Started over again, i.e.

stopped and removed the container.
made sure that the USB microphone and analog speakers worked (arecord -D plughw:1,0 --duration=3 test.wav && aplay test.wav)
set up the new container (synesthesiam/rhasspy-server:latest) including --device /dev/snd:/dev/snd instead of -v /dev/snd:/dev/snd
container seems to start up fine, now the output when pushing the ‘Pronounce’-button is sent to the speakers
Pushing the ‘Hold to record’-button still results in [Errno -9997] Invalid sample rate

Note - Point 2. shows the following info on the screen now:

Recording WAVE 'test.wav' : Unsigned 8 bit, Rate 8000 Hz, Mono
Playing WAVE 'test.wav' : Unsigned 8 bit, Rate 8000 Hz, Mono

Update:
I have since added a file with the name .bash_aliases to my home directory, the only content it hold is the line
alias arecord='arecord -D plughw:1,0 --format=S16_LE --rate=48000'

It changes the message that is displayed when using this command arecord -D plughw:1,0 --duration=3 test.wav && aplay test.wav to

Recording WAVE 'test.wav' : Signed 16 bit Little Endian, Rate 48000 Hz, Mono
Playing WAVE 'test.wav' : Signed 16 bit Little Endian, Rate 48000 Hz, Mono

Pushing the ‘Hold to record’-button still results in [Errno -9997] Invalid sample rate

synesthesiam · December 13, 2018, 10:13pm

OK, at least you’re making some progress. What do you see in the list of devices on Rhasspy’s Speech tab? Is there anything besides “default”?

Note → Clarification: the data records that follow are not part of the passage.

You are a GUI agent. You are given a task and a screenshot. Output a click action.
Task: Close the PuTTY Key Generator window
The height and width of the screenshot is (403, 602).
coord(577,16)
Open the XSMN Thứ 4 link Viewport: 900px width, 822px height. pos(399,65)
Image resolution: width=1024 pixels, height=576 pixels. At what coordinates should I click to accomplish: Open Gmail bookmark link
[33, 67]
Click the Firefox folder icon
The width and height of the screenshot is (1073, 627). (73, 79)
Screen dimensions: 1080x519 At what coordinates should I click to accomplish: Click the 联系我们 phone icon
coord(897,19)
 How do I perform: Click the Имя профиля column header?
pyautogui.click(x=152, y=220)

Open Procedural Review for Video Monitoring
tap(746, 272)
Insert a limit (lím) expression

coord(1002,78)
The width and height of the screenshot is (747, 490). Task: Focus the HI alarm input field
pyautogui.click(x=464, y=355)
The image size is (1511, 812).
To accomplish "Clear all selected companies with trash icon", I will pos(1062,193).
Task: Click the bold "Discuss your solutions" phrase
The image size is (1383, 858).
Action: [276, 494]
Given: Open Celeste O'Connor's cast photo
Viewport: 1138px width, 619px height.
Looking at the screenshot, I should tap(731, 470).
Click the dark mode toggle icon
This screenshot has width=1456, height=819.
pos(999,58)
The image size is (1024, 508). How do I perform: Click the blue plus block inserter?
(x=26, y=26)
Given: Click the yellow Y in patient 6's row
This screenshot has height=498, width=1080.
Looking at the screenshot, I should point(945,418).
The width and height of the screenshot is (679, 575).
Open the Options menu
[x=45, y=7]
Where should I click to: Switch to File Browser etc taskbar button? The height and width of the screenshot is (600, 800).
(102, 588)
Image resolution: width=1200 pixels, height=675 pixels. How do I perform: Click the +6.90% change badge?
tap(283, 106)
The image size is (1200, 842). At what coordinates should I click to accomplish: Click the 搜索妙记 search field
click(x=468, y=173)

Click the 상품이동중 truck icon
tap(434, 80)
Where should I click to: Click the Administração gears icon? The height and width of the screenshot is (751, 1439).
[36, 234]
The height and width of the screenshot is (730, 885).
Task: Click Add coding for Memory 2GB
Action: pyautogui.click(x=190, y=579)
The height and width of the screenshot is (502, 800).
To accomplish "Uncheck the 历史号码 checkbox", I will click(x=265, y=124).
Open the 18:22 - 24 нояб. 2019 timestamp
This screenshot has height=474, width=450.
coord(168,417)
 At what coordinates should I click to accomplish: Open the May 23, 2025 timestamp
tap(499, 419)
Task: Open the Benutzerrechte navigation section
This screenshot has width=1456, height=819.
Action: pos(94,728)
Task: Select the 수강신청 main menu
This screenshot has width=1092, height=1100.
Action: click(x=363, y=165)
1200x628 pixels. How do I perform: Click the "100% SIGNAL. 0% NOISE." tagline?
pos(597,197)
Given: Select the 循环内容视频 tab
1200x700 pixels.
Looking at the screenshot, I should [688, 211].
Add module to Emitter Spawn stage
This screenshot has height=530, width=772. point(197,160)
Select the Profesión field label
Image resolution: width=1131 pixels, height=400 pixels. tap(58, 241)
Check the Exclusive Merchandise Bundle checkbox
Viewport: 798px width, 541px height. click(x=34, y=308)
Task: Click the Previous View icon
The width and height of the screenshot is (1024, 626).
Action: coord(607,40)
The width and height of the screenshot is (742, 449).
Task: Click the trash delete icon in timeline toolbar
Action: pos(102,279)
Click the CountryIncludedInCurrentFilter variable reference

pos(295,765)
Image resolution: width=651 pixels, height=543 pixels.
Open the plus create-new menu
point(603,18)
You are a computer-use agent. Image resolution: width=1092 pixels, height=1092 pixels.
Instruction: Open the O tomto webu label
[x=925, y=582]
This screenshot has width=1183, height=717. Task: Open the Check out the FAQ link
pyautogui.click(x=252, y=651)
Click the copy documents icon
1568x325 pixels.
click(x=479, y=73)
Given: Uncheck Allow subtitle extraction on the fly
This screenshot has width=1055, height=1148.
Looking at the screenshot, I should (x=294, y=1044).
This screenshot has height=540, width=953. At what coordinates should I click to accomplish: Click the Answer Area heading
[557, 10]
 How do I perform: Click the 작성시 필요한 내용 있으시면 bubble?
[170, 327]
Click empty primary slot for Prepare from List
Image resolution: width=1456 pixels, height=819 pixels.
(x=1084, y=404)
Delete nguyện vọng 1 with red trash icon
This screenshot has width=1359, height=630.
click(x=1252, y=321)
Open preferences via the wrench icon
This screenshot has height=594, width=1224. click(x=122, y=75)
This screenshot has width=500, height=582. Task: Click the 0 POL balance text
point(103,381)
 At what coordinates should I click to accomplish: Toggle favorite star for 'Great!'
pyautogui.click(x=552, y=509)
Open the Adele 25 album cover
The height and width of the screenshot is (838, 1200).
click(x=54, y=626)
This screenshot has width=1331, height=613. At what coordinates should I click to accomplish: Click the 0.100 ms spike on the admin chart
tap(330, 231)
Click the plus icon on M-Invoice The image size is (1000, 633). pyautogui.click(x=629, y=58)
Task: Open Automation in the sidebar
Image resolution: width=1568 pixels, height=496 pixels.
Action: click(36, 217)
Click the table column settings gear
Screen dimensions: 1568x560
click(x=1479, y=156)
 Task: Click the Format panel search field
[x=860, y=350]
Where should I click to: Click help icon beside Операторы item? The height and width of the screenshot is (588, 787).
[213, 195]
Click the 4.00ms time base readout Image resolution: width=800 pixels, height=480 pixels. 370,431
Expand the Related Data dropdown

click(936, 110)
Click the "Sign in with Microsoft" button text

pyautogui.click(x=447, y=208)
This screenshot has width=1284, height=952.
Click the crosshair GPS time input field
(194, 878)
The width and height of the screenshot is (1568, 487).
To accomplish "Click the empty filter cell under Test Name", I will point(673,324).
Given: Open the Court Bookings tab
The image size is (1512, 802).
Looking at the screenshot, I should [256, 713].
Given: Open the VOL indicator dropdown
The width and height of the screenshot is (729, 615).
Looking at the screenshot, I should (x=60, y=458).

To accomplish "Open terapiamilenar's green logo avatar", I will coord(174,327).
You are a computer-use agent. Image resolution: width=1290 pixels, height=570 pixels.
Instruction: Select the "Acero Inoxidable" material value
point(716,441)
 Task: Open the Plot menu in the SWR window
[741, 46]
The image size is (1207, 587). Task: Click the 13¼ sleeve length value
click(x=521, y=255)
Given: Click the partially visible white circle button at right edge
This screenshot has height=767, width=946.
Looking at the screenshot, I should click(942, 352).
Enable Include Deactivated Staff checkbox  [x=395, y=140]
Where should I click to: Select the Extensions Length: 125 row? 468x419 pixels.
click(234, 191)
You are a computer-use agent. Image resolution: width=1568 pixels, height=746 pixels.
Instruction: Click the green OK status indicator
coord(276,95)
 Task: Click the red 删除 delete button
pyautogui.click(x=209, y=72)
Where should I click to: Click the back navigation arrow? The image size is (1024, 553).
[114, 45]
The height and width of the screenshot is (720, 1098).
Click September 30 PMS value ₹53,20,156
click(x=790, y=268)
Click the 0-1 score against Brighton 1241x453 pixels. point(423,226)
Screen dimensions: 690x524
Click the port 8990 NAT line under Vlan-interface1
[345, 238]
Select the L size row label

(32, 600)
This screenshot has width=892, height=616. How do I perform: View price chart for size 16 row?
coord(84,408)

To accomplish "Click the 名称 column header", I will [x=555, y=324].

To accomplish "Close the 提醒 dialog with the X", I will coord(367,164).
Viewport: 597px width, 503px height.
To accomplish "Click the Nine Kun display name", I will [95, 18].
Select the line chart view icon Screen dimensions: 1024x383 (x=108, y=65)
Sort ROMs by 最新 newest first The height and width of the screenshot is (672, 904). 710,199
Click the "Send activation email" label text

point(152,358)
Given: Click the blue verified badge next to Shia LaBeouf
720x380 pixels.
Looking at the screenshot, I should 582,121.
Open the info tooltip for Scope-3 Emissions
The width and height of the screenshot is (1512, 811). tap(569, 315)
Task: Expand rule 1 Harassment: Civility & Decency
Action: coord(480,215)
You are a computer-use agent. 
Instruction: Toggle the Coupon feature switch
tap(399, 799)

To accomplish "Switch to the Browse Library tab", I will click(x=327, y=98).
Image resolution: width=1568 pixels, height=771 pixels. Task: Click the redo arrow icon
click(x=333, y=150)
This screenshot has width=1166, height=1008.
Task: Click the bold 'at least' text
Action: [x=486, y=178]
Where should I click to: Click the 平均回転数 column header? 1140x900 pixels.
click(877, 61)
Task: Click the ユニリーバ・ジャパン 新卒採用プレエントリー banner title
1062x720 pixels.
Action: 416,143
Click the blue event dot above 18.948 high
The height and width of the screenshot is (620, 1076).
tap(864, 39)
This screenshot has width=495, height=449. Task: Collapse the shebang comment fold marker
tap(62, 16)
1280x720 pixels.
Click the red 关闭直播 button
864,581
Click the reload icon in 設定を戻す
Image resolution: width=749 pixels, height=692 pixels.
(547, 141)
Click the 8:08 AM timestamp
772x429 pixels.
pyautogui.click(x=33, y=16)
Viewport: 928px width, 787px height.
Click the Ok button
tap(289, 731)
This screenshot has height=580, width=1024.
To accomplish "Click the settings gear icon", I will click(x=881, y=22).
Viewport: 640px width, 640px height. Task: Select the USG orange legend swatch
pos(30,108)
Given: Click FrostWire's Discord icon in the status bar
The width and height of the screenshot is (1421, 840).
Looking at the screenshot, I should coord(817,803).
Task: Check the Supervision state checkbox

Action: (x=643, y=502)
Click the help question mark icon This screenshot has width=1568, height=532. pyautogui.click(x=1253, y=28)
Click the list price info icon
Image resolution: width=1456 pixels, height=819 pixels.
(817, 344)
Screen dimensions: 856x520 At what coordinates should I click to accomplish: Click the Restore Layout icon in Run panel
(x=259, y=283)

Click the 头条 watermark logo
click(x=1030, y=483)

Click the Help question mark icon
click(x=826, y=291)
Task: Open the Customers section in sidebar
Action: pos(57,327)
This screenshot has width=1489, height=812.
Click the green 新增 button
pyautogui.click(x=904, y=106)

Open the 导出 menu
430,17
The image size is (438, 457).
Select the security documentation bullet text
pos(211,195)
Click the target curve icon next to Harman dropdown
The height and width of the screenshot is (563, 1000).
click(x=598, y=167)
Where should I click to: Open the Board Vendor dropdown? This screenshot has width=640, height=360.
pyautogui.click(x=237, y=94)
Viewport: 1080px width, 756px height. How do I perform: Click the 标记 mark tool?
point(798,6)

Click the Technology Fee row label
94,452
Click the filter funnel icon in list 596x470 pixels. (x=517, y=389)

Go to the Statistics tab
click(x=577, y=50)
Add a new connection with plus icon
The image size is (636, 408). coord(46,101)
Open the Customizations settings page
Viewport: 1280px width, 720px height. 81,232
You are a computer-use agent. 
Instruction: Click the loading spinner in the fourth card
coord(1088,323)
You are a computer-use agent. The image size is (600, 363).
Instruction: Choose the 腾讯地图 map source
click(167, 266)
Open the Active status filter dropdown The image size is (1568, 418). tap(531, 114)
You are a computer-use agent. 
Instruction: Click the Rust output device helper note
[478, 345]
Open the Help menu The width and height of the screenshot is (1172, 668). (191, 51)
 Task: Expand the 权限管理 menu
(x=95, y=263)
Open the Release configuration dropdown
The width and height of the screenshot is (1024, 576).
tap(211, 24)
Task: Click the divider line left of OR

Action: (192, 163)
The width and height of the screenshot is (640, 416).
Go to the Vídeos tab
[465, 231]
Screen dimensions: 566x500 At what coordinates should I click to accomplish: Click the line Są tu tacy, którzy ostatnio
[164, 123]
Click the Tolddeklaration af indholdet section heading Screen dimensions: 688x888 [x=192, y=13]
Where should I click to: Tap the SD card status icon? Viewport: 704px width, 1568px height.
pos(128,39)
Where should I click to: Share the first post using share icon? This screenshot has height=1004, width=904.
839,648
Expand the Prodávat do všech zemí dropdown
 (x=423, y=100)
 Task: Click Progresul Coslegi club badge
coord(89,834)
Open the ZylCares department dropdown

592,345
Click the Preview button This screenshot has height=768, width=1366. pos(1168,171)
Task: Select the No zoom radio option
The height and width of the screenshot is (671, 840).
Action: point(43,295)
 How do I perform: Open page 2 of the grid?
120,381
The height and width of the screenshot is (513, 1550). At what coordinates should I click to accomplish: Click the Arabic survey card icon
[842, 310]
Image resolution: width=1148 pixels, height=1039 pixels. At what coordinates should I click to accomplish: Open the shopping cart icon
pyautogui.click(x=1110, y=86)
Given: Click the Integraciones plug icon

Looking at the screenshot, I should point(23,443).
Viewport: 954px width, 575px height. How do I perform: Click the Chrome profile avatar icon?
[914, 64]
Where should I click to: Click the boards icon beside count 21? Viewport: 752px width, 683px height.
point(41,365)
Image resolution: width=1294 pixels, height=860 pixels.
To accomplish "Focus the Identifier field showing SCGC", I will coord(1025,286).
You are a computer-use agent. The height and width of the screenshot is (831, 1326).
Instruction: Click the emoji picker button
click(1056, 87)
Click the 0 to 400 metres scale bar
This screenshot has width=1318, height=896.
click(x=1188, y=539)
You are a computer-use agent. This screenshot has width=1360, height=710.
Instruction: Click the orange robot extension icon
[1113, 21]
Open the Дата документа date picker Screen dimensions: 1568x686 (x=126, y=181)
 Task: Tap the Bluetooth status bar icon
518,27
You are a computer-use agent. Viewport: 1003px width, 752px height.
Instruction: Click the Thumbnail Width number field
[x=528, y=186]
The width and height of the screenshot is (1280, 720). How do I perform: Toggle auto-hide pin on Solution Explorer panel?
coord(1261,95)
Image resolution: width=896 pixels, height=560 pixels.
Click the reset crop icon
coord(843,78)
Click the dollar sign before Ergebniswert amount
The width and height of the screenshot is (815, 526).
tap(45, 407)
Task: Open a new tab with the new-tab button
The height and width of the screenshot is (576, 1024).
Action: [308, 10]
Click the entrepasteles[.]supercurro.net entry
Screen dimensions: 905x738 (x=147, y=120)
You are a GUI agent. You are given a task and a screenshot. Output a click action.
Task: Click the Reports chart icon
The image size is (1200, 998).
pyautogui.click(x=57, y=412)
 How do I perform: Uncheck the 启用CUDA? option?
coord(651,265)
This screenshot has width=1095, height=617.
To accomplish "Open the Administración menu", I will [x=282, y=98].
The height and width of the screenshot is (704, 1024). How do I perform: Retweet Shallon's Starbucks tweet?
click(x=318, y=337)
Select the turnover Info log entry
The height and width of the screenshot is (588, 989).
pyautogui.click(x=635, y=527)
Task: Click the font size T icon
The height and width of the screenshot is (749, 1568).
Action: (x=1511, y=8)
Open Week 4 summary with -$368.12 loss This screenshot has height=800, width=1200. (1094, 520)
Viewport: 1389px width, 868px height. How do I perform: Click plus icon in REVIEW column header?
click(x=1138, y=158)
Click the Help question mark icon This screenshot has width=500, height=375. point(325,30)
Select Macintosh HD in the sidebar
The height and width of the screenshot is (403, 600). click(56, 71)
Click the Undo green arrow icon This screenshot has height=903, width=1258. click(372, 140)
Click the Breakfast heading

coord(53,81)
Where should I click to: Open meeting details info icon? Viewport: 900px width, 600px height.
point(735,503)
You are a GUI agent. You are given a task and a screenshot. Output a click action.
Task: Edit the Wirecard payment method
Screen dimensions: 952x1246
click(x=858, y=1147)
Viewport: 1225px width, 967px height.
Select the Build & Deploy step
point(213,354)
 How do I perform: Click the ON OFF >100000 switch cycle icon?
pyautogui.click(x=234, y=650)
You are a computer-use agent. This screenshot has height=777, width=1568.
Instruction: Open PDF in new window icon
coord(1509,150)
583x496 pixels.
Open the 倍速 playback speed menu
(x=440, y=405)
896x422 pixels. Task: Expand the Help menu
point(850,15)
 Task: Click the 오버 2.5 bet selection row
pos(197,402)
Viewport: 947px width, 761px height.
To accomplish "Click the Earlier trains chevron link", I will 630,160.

chairstacker · December 13, 2018, 10:19pm

Here is the dropdown list:

If I select Default Device or 2 I get the invalid sample rate error, for all the others I get
[Errno -9998] Invalid number of channels

chairstacker · December 14, 2018, 1:23am

Here are some further results of my testing & trying:

Opening a bash shell inside the container with
docker exec -it condescending_sanderson /bin/bash

and running

arecord -D plughw:1,0 --duration=3 test.wav && aplay test.wav

works both ways, i.e. it records and plays back properly, but it displays:

Recording WAVE 'test.wav' : Unsigned 8 bit, Rate 8000 Hz, Mono
Playing WAVE 'test.wav' : Unsigned 8 bit, Rate 8000 Hz, Mono

To me, this indicates that the standard sample rate is 8 bit while Rhasspy seems to require 16 bit.
Not sure, if or where I could add the file .bash_aliases containing the line
alias arecord='arecord -D plughw:1,0 --format=S16_LE --rate=48000'
as shown above.

Can that be added to the container at all, any hints?
nano doesn’t seem to work inside the container and I’m not familiar with vi.

Another update:
Within the container, I changed the following entries in the file /usr/share/alsa/alsa.conf

from

defaults.ctl.card 0
defaults.pcm.card 0

to

defaults.ctl.card 1
defaults.pcm.card 1

This now means that I can record though the USB microphone - but playback through the speakers does not work.

Leaving the pcm entry at 0 results yet in another error message, though.

synesthesiam · December 14, 2018, 3:27am

OK, I’ve got a couple of things in place and hopefully one will help
Make sure you pull the latest Docker image before trying. For some reason, it seems like you have to pull the architecture specific image to get an update (I’m still learning how to operate docker):

docker pull synesthesiam/rhasspy-server:armhf

In the Profiles tab, I’ve added an Audio System section where you can pick either PyAudio (the default) or have Rhasspy use arecord directly. Try picking the latter, saving, and then refreshing. If this works, I’d be very interested what PyAudio and arecord are doing differently!

In case that doesn’t work, I’ve added some instructions on running Rhasspy in a virtual environment. I’m really hoping that the first option works for you, though.

Good luck, and thanks for sticking with it!